The competing centralized stablecoins are more familiar to users in the Ethereum network and they aren’t likely to venture into Terra just to find out what Terra stablecoins are about. With these incentives, we can make ETH people more familiar with $UST, and thus more likely to investigate Terra ecosystem options and trust UST pairs where they can find them in future. Liquidity spread in other chains also increases the staying power and demand diversity of the stablecoin, making it more stable.

I agree with these reasonable proposals.

2 Likes

@ezaan love the formatting here and an overall enjoyable read.

Great to see the three outlined proposals and TFL’s continued dedication to bringing UST across chains (and willing to spend LUNA to do so.)

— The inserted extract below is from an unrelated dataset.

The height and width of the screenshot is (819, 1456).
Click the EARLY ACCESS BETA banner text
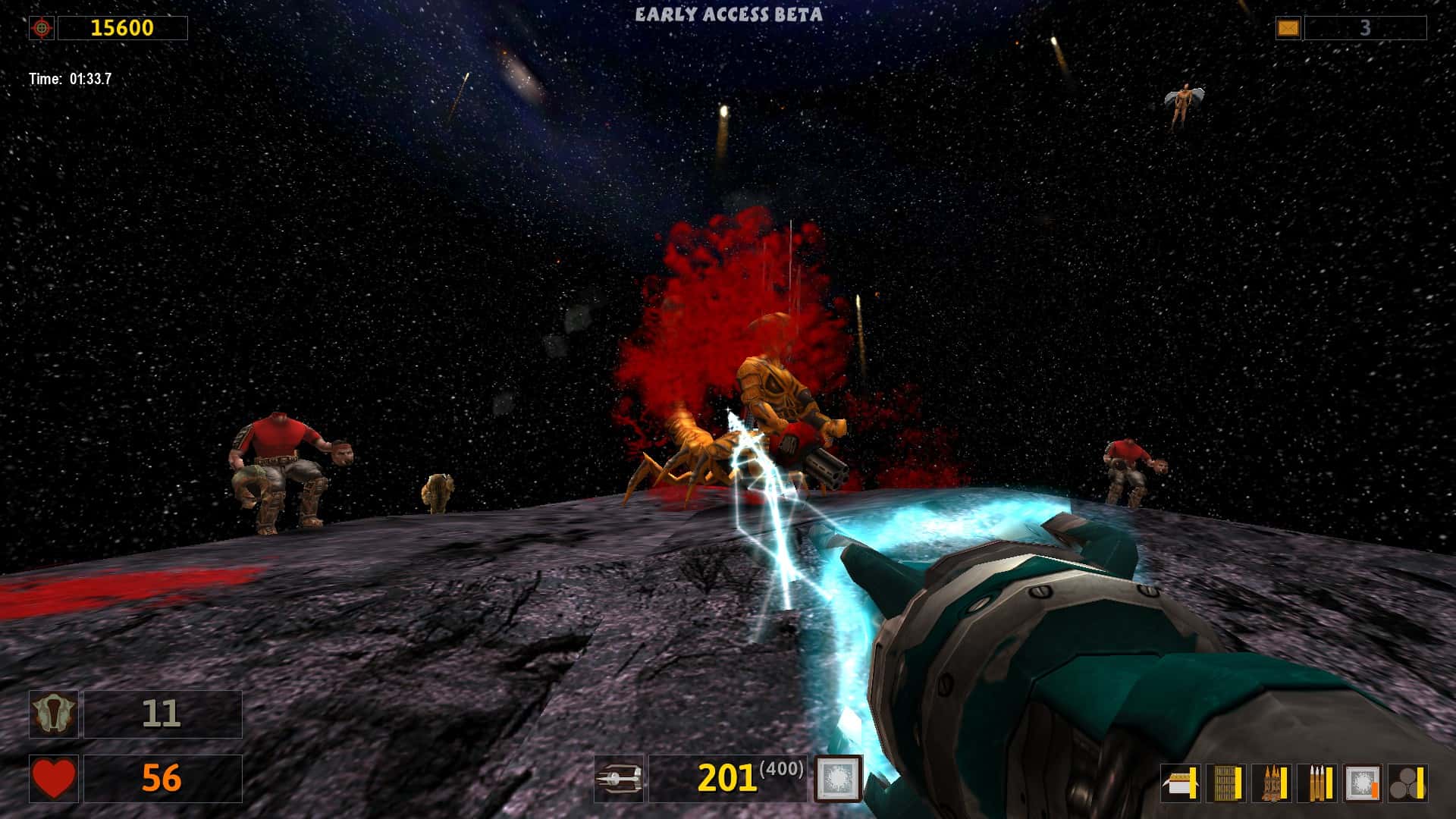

I feel as if Proposal 3 is being ignored in comments above - concentrated liquidity is invaluable as is the community being developed by the Tokemak team. Is this due to the cost in proportion to Proposal 1 and 2? Or is this due to a general lack of knowledge of the Tokemak product and community?

Votemak, linked above, is “bribing” users to vote using their $TOKE and is a testimony to the value a reactor can contribute to a project. Terra must capitalize on this new dynamic

I am excited by the quote below - mind dropping us a hint? :eyes:

Look forward to seeing more strategies to expand UST across networks.

3 Likes

Idea for proposal 3 is to build a relationship with the Tokemak team, and they’ve suggested we start off with a LUNA reactor, with the goal of getting UST added as a base asset shortly after. Similar teams have structured in the same way (FXS added first, then FRAX)

1 Like

I agree. I think buying CVX directly AND accumulate CVX along 6 month period should be a better strategy.

Holding CVX does not mean cost, it should sustain its value.

Actually, with more and more stablecoin launch, I suspect CVX can increase its value.

Why are we focusing on Eth instead of building a framework to incentivize the 70+ projects that are supposed to launch on terra post col-5??

I’ve edited the post to provide more clarity on this front. The multisig will be controlled by 3 members: Jeremy Ong VP of BizOpz @Delphi (@JeremyDelphi), a member of the TFL Finance team, and myself (@ezaan).

Additionally, to keep the community informed, I plan to post bi-weekly updates on our pool size, the CVX/CRV we have farmed, along with a couple other helpful metrics.

The CVX will be vote locked into vlCVX and will need to be used every 2 weeks during the gauge votes, it would be infeasible to do the voting process to vote in gauge votes every 2 weeks thus the multisig team will take on the onus of doing this bi-weekly. However, of course, the vlCVX is technically owned by the Luna staker community and therefore if the community decides they would like to do something different with it in the future then that can definitely be done.